## Information shown

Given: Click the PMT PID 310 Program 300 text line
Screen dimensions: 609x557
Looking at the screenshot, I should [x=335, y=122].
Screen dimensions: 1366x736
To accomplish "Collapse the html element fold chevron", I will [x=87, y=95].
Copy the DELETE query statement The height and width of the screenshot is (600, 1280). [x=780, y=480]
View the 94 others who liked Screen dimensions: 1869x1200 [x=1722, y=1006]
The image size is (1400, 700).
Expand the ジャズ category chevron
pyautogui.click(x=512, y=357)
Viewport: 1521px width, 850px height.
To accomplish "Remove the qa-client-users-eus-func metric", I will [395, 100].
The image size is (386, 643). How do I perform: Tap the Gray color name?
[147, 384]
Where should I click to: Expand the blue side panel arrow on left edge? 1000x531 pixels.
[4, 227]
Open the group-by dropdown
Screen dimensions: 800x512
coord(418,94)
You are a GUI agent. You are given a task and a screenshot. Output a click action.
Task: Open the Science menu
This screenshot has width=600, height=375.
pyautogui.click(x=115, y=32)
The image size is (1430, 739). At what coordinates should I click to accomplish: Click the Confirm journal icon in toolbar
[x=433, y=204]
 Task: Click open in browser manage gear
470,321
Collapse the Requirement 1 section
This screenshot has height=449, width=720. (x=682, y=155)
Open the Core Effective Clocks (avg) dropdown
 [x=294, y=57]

## What you need to do
All of the records above should be transcribed exactly.

## Output
Given: Click the PMT PID 310 Program 300 text line
Screen dimensions: 609x557
Looking at the screenshot, I should [x=335, y=122].
Screen dimensions: 1366x736
To accomplish "Collapse the html element fold chevron", I will [x=87, y=95].
Copy the DELETE query statement The height and width of the screenshot is (600, 1280). [x=780, y=480]
View the 94 others who liked Screen dimensions: 1869x1200 [x=1722, y=1006]
The image size is (1400, 700).
Expand the ジャズ category chevron
pyautogui.click(x=512, y=357)
Viewport: 1521px width, 850px height.
To accomplish "Remove the qa-client-users-eus-func metric", I will [395, 100].
The image size is (386, 643). How do I perform: Tap the Gray color name?
[147, 384]
Where should I click to: Expand the blue side panel arrow on left edge? 1000x531 pixels.
[4, 227]
Open the group-by dropdown
Screen dimensions: 800x512
coord(418,94)
You are a GUI agent. You are given a task and a screenshot. Output a click action.
Task: Open the Science menu
This screenshot has width=600, height=375.
pyautogui.click(x=115, y=32)
The image size is (1430, 739). At what coordinates should I click to accomplish: Click the Confirm journal icon in toolbar
[x=433, y=204]
 Task: Click open in browser manage gear
470,321
Collapse the Requirement 1 section
This screenshot has height=449, width=720. (x=682, y=155)
Open the Core Effective Clocks (avg) dropdown
 [x=294, y=57]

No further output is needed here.